◆ Problem statement:
Look for the string "computer" in the data below, and copy each line that holds it.

-- Extracted records follows --

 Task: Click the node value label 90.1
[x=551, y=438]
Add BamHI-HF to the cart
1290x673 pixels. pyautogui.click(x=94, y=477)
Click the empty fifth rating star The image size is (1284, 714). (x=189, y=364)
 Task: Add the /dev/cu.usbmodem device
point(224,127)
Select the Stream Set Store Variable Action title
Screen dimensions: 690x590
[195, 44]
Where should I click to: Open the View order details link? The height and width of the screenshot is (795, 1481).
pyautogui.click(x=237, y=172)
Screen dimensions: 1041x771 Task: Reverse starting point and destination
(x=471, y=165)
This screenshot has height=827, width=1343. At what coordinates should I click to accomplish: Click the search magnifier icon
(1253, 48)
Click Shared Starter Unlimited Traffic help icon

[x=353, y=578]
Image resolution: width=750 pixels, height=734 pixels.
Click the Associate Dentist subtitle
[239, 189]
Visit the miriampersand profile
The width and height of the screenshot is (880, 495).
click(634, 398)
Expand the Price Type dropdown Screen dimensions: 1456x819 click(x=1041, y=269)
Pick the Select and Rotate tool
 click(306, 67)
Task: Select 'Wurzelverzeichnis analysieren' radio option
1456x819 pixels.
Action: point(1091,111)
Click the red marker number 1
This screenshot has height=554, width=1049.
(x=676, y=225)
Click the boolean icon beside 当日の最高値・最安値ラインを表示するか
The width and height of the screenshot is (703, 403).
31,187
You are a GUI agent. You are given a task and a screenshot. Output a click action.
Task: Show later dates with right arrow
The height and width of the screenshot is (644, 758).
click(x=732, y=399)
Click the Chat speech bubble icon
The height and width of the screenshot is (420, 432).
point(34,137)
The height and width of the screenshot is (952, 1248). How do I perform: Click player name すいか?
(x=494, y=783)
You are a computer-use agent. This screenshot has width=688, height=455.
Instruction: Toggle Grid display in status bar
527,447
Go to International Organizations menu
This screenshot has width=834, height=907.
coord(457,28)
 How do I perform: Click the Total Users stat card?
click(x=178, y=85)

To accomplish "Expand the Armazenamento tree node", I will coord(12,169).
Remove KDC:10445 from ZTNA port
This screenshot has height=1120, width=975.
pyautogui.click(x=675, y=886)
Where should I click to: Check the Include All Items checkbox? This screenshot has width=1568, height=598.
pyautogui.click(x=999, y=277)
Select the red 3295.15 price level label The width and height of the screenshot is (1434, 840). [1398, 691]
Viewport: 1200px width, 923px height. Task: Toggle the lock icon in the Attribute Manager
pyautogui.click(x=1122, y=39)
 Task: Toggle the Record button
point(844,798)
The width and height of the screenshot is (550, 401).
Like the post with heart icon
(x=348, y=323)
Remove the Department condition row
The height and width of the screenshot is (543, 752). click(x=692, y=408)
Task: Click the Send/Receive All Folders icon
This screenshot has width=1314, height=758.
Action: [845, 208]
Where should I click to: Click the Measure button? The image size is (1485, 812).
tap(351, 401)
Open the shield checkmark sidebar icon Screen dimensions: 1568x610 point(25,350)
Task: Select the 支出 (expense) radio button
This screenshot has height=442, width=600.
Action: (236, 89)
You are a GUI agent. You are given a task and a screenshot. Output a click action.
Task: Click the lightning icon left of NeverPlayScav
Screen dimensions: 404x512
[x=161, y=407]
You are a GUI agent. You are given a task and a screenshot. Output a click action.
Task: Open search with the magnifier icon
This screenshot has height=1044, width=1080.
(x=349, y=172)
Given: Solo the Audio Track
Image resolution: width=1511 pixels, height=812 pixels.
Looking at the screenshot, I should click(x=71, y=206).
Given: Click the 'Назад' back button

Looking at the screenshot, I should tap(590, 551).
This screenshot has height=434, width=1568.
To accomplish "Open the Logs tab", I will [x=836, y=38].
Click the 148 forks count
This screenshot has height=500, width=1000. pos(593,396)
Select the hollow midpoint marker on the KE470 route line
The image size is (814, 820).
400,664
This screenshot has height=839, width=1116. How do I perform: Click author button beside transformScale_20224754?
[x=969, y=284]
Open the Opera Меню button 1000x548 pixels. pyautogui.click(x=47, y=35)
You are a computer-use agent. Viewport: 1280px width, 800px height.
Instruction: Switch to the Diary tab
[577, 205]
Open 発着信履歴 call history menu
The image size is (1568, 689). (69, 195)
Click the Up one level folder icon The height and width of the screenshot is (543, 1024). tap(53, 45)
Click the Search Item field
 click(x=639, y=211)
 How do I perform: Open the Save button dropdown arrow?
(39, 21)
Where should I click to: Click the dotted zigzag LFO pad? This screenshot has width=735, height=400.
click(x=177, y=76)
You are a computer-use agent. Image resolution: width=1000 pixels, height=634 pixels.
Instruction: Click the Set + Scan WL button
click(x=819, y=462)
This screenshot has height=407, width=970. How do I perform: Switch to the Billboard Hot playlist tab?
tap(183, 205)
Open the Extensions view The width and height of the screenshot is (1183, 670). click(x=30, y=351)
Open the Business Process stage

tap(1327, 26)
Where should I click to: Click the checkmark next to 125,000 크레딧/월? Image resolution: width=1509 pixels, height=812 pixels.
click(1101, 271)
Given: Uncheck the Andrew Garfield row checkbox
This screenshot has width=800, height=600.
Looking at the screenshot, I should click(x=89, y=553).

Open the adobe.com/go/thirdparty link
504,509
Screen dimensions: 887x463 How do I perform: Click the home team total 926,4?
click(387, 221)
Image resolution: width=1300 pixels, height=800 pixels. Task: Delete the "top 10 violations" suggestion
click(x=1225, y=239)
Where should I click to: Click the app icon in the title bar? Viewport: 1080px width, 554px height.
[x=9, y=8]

-- Extracted records concluded --

◆ Solution below:
You are a computer-use agent. This screenshot has width=688, height=455.
You are a computer-use agent. Viewport: 1280px width, 800px height.
You are a computer-use agent. Image resolution: width=1000 pixels, height=634 pixels.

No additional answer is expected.